Espero poder volver pronto algún día y seguir contando maravillas del país más salvaje, auténtico y bello que conozco.

domingo, 1 de octubre de 2006

Tren Pekín- Ulan Bator

Fue nuestro primer otoño en tres años, pero apenas duró unas pocas horas. Nos cruzamos con él camino a Ulan Bator, lo vimos deslizar su dorado manto hacia el sur desde las ventanas del vagón restaurante, pero, para cuando nos dimos cuenta de que era una estación que no existe en Singapur, ya se había pasado, fue como cruzarse con un tren anaranjado. Se dirige hacia un Pekín que nosotros habíamos dejado en manga corta y sandalias, y pronto llegaríamos a una Mongolia en la que el invierno se estaba colando por debajo de las puertas. Y es que ya estamos en el transiberiano, el tren que inspiró nuestro viaje. Todo empezó con la idea de visitar China y después ir hasta Moscú en tren, así de sencillo, pero se nos ocurrió "¿por qué no cogemos el tren desde Singapur para llegar a casa?", y aquí nos tenéis: después de casi cinco meses hemos llegado al foco del incendio de nuestro viaje.
Al principio treinta horas de tren intimidan, porque parece que te vas a aburrir muchísimo. Te aprovisionas de comida y libros esperando interminables horas sin saber qué hacer, y sorprendentemente se pasan volando y no haces nada, no lees, no escribes, sólo hablas con otros pasajeros que también han aparcado sus libros hasta la siguiente estación.

Y es que el tren no para mucho, y cuando lo hace es por poco tiempo…; hasta que llega a la frontera, claro. Yo no se qué tienen los policías de aduanas, pero está claro que les gusta hacerse los importantes. Esta es la segunda vez que podemos cruzar la frontera en tren (la otra fue la que separa Singapur de Malasia) y también aquí cuesta más de lo necesario. Primero entran los policías chinos después de poner un vigilante en cada puerta, te hacen rellenar un formulario de esos en los que dices que "no" a todo, te sellan el pasaporte y te lo devuelven con cara de haberte hecho un favor.

Luego viene lo más interesante: se llevan el tren a unos enormes hangares y allí les cambian las ruedas. El ancho de vía chino es diferente del mongol, algo parecido a lo que ocurre entre España y Francia, por lo que ni cortos ni perezosos montan los vagones sobre unos gatos hidráulicos descomunales, los elevan y les cambian las ruedas, como si nada.
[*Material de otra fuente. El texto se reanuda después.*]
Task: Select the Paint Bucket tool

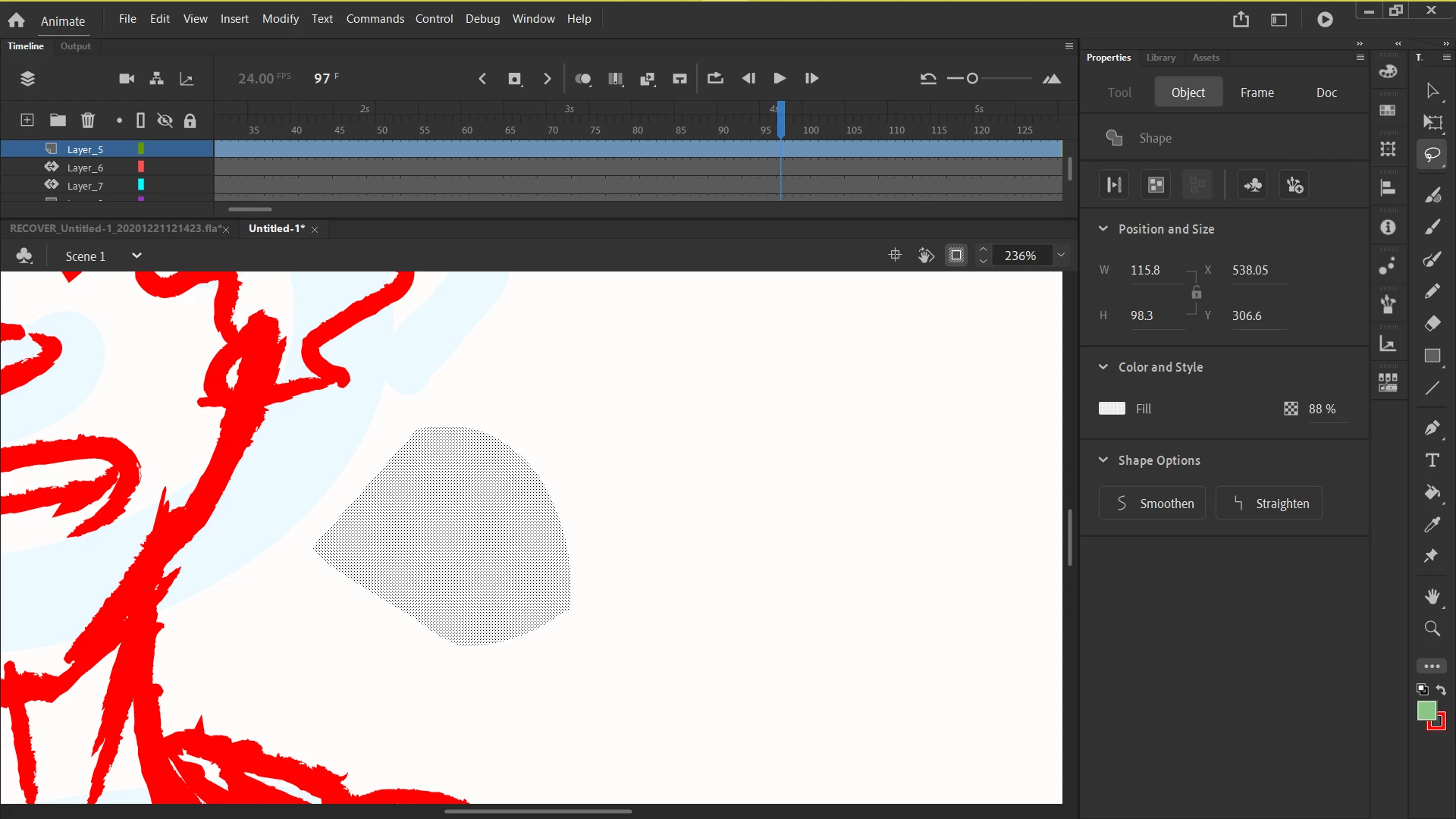Action: pyautogui.click(x=1432, y=493)
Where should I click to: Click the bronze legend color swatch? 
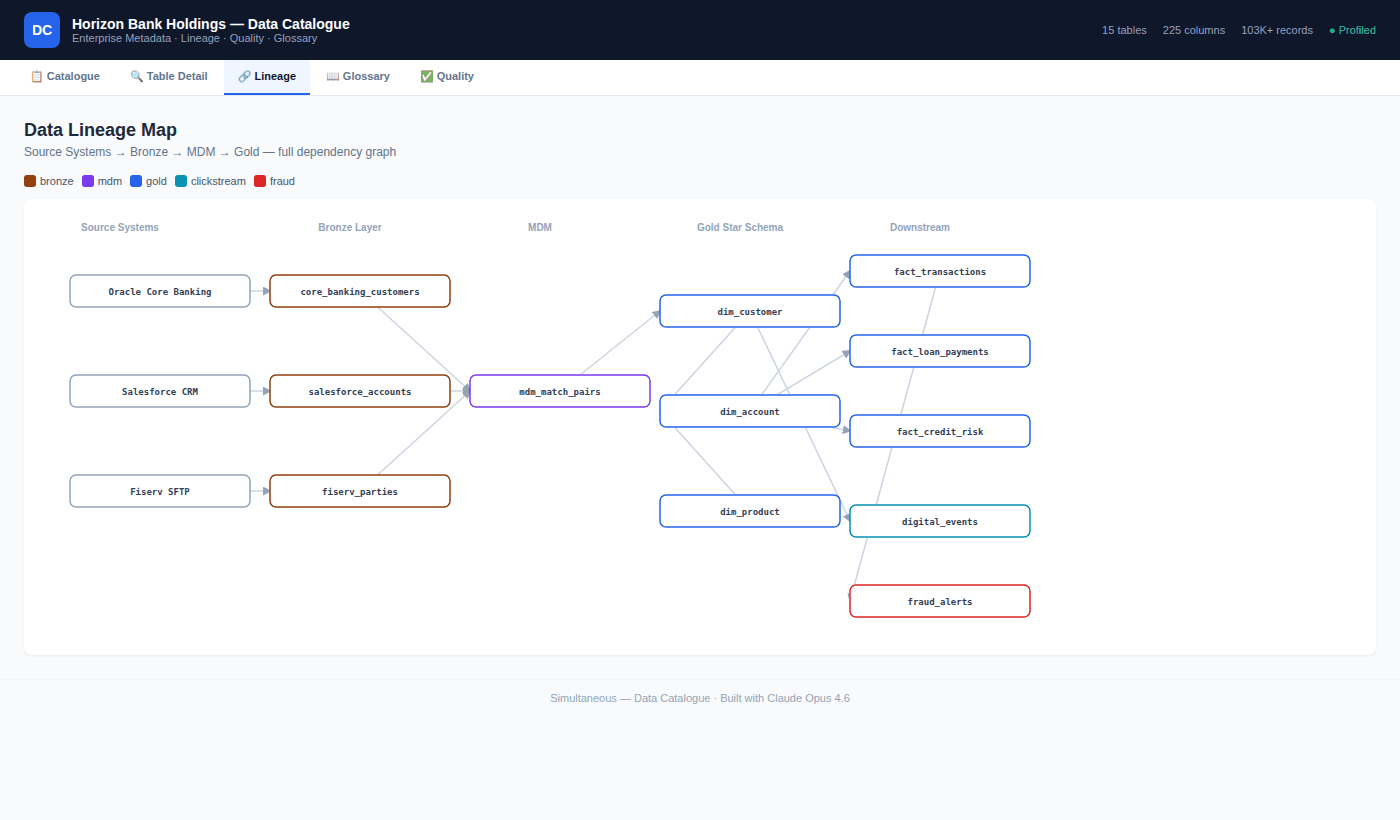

Y después y para terminar llegan los policías de frontera mongoles: unos hombres con cara de pocos amigos hacen guardia en el anden ataviados con unos abrigos largos y botas brillantes, mientras unas señoritas con cara de muchos enemigos y una gorra militar, que resultaría cómica de lo grande que era, sino fuese por lo tiesas que iban, nos indicaban que nos metiésemos en nuestros compartimientos y nos mantuviésemos en silencio mientras se iban llevando nuestros pasaportes. Todo un show para los extranjeros que allí íbamos. Los que más se divirtieron fueron unos que habían aprovechado las dos horas de cambio de ruedas para beber vodka y no acababan de entender los gestos de la señora sargento que registraba nuestro vagón, hasta que golpeó tres veces con sus pasaportes en la puerta para callarlos. El que no debió pasarlo tan bien fue un brasileño casado con una mongola, al que bajaron del tren y retuvieron en la estación durante más de media hora, pero que regresó sano y salvo para regocijo de sus hijas, y eso que había bajado en camiseta y hacia mucho frío.

Después de más de de seis horas, al fin, el tren cogió velocidad por el desierto de Gobi, que no pudimos ver porque eran las 3 de la mañana. A dormir nos fuimos, pues, pero a la mañana siguiente, antes de llegar a Ulan Bator, pudimos ver caballos, águilas y camellos, además de hierba y arena. Mongolia promete.